-- EXTRACT follows --

Bagley’s experience is of a piece with the broader trend in retail toward automation and other technological shortcuts.

Technology was supposed to make life better for all of us, not just the rich.

Representative Rashida Tlaib of Michigan and 13 colleagues wrote to the CEO of the supermarket behemoth Kroger in November about electronic price tags (often called electronic shelf labels or ESLs). These digital displays allow companies to change prices automatically from a mobile app. Tlaib warned that this so-called “dynamic pricing” permits retailers to adjust prices based on their whims.

This is not much different from when gas stations switched to digital signs, though. Used to be, if you owned a gas station and wanted to change the prices on the sign, you'd have to go out and climb up on a ladder. Or, rather, make your hard-working minimum-wage employee do it. Then you'd have to change the price on each pump. Now? The whole thing's automated, and the hard-working minimum-wage employee can do it from a terminal or something, without leaving the checkout desk. And they (the owners, not the wage slaves) can do it on a whim.

The difference is, everyone needs food.

Just as Uber raises prices during storms or rush hour, retailers like Kroger use ESLs to adjust prices based on factors like time of day or the weather.

"Snow tomorrow! Double the prices on bread and milk!"

“My concern is that these tools will be abused in the pursuit of profit, surging prices on essential goods in areas with fewer and fewer grocery stores,” Tlaib wrote.

Though, despite my worker-centric position, I'm not opposed to profit. I just want more of it to go to the people who actually do the work.

Warren and Casey also voiced concern about Kroger’s partnership with Microsoft to install facial-recognition technology in stores, which could be used to identify individual customers: When a shopper approaches the shelf, she would see a price calibrated specifically for her.

-- EXTRACT concluded --

BRIEF 1
Print the entries word for word, starting with the line at the very top of the entries and going on through the line that contains "coordinates (699, 176).", both included.

-- RECORDS SUPPLIED follows --

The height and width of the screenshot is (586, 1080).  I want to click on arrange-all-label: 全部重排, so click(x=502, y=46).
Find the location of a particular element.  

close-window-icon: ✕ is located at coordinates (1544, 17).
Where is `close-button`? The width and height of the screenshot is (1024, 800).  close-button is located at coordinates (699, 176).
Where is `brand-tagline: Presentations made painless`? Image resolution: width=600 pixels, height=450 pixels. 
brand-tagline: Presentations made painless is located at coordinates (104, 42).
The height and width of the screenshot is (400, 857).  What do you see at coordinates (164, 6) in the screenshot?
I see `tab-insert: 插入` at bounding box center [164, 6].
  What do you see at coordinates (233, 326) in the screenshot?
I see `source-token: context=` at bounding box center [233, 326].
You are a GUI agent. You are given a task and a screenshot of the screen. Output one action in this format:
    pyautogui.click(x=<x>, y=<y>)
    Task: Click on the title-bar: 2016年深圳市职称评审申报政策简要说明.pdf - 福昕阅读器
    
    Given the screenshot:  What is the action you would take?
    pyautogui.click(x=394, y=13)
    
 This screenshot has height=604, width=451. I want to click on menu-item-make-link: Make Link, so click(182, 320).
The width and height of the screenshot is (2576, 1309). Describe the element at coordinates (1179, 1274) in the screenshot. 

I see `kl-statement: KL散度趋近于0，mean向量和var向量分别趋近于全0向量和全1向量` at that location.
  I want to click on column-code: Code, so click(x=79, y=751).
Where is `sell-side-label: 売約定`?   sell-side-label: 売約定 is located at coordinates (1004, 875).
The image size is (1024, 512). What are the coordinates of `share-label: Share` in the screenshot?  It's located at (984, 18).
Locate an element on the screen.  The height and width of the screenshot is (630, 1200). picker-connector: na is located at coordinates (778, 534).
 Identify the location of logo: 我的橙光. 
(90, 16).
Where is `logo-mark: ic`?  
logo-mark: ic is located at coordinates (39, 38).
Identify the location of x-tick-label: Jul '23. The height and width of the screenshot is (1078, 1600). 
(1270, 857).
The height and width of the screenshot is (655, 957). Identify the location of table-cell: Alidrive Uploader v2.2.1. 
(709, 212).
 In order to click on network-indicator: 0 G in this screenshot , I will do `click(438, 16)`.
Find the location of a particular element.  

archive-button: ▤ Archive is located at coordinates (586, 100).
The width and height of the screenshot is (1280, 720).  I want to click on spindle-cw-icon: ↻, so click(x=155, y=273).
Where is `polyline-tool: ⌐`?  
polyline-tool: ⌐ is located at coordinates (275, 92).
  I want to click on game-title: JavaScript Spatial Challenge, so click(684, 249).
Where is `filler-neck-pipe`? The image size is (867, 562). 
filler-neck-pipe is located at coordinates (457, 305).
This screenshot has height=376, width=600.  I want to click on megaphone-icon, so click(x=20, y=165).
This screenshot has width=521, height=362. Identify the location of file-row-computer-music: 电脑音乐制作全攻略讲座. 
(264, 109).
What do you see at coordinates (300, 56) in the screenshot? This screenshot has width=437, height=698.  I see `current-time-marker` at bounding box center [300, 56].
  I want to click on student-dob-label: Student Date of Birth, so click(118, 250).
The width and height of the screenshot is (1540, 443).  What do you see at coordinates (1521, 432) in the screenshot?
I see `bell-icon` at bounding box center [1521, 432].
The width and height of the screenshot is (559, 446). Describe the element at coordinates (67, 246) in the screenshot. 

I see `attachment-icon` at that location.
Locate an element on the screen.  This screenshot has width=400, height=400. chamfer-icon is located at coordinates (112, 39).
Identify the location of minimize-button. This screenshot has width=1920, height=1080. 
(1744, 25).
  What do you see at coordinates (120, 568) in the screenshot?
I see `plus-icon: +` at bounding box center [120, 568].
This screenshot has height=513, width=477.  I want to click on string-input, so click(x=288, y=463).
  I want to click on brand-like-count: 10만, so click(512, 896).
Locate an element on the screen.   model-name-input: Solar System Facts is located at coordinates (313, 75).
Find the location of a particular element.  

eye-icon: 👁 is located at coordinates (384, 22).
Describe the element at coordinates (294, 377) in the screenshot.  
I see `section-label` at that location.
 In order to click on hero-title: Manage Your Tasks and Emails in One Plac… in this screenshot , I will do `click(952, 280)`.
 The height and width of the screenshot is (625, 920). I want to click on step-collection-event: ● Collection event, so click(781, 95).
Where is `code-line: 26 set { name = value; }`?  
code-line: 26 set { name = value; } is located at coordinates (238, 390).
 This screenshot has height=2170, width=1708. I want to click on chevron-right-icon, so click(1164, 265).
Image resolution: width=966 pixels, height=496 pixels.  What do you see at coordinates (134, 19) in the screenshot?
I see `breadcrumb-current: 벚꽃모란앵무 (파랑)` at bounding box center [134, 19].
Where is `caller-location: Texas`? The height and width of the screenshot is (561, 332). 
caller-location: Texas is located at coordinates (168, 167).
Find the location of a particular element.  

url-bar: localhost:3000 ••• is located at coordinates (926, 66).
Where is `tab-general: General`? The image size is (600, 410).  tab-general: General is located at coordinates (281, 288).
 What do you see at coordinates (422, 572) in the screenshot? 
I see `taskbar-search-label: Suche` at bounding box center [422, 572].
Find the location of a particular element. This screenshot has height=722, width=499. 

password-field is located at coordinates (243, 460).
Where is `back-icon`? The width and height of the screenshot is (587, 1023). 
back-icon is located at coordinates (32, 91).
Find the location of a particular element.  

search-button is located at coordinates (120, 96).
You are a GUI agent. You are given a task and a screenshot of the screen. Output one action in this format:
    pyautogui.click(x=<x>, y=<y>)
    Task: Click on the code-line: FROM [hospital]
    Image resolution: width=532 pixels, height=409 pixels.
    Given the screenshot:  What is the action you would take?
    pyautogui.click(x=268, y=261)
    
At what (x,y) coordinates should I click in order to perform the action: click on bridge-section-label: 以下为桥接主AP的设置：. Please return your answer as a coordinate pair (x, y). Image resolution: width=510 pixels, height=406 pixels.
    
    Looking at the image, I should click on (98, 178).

-- RECORDS SUPPLIED concluded --

BRIEF 2
List every company the piece on electronic price tags names.

EXERCISE RESULT 1
The height and width of the screenshot is (586, 1080).  I want to click on arrange-all-label: 全部重排, so click(x=502, y=46).
Find the location of a particular element.  

close-window-icon: ✕ is located at coordinates (1544, 17).
Where is `close-button`? The width and height of the screenshot is (1024, 800).  close-button is located at coordinates (699, 176).

EXERCISE RESULT 2
Kroger
Uber
Microsoft